Task 1: From the custom-task guide, print everything from "Baseline implementation for" down to "class (in __init_subclass__)", unchanged.
Task 2: According to the custom-task guide, what is the default value of requires_multiple_datasets?

Document extract:
******

Add a Custom Task

This guide explains how to create and integrate your own evaluation task into cz-benchmarks.

Overview of the Task System

Required Components

Component

Description

Example

display_name

Human-readable name for the task

"Cell Clustering"

input_model

Pydantic class defining task input schema

ClusteringTaskInput

_run_task()

Core task implementation method

Returns TaskOutput instance

_compute_metrics()

Metric computation method

Returns List[MetricResult]

Optional Components

Component

Description

Default

description

One-sentence task description

Extracted from docstring

compute_baseline()

Baseline implementation for comparison

Raises NotImplementedError

requires_multiple_datasets

Flag for multi-dataset tasks

False

Key Features

  • Automatic Registration: Tasks are automatically registered by the Task base class (in __init_subclass__)

  • Arbitrary Types: Input/Output models support complex objects (DataFrames, arrays) via model_config = {"arbitrary_types_allowed": True}

  • Type Safety: Full Pydantic validation for all inputs

Step-by-Step Implementation

1. Define Input and Output Models

Create Pydantic models that inherit from TaskInput and TaskOutput:

from czbenchmarks.tasks import TaskInput, TaskOutput
from czbenchmarks.types import ListLike
from typing import List
import pandas as pd

class MyTaskInput(TaskInput):
    """Input model for MyTask."""
    ground_truth_labels: ListLike
    metadata: pd.DataFrame  # Example of arbitrary type support

class MyTaskOutput(TaskOutput):
    """Output model for MyTask."""

******

Dataset:

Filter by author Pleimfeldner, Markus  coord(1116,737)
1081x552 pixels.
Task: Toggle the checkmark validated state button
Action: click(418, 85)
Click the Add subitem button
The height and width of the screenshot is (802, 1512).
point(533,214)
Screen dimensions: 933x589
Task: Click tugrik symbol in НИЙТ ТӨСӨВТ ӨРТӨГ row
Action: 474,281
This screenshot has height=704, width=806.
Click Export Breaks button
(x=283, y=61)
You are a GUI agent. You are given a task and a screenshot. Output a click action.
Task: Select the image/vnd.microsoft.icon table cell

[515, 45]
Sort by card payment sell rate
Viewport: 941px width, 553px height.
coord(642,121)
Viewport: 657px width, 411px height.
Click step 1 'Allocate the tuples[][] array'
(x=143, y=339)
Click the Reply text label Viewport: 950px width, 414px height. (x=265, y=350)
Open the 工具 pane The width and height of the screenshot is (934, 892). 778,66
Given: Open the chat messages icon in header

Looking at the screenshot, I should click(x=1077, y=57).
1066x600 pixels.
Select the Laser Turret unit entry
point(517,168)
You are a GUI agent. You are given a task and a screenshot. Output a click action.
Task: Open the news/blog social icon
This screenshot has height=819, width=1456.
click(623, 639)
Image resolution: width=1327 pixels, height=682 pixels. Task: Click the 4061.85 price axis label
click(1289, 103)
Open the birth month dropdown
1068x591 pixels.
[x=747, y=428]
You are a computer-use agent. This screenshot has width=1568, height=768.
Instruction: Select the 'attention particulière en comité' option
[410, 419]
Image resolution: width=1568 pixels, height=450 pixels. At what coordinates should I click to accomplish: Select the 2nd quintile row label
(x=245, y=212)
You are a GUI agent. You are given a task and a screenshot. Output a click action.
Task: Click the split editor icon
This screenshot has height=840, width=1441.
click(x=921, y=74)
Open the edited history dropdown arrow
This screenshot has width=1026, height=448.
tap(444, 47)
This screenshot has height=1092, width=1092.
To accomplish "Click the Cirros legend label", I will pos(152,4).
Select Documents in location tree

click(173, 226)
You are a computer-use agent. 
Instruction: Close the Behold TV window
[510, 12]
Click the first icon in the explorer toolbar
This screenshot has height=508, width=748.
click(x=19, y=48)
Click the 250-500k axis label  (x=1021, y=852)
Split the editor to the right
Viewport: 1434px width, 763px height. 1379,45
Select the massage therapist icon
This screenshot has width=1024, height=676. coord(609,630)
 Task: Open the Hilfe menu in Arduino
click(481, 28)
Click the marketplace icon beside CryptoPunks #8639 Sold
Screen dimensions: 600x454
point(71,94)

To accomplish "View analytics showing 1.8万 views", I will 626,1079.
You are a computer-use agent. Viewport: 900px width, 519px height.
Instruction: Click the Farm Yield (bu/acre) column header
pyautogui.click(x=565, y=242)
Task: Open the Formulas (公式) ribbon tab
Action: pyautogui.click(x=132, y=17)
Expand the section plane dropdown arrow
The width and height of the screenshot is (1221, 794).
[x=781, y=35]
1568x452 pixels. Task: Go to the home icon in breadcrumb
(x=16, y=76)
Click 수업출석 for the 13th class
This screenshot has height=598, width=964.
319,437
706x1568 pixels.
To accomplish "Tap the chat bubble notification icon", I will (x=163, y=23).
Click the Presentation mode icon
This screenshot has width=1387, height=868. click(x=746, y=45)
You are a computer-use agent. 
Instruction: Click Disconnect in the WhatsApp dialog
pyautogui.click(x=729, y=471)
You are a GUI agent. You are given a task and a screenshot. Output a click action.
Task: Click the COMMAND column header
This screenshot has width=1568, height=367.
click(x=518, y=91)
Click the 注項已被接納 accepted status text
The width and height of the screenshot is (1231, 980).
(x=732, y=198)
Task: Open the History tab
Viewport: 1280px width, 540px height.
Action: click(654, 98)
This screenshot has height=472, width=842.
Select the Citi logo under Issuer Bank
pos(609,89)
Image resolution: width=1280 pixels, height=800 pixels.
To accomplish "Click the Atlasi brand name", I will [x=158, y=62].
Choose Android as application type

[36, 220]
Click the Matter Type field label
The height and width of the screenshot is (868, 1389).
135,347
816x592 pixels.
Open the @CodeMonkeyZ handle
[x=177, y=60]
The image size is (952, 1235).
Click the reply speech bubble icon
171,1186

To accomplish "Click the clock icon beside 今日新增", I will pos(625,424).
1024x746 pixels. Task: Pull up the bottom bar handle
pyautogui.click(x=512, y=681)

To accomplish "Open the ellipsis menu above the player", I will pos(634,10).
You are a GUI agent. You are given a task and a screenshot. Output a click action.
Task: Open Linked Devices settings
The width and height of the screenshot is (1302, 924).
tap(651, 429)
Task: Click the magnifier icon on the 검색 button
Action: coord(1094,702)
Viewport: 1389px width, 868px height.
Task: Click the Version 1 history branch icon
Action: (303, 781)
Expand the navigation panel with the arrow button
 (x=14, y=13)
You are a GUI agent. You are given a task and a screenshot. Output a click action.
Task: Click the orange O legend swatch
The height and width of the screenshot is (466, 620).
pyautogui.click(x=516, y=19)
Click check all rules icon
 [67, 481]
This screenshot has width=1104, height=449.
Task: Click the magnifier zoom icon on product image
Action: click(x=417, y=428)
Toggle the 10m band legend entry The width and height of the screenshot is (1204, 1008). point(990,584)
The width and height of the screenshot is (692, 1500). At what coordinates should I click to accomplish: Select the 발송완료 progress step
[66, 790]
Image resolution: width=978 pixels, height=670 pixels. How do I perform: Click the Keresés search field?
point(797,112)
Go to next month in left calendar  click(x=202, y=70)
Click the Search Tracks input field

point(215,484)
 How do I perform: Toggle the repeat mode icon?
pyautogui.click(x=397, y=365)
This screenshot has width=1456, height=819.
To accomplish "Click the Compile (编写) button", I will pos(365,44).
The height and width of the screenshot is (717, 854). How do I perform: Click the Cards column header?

******

Full answer 1:
Baseline implementation for comparison

Raises NotImplementedError

requires_multiple_datasets

Flag for multi-dataset tasks

False

Key Features

  • Automatic Registration: Tasks are automatically registered by the Task base class (in __init_subclass__)

Full answer 2: False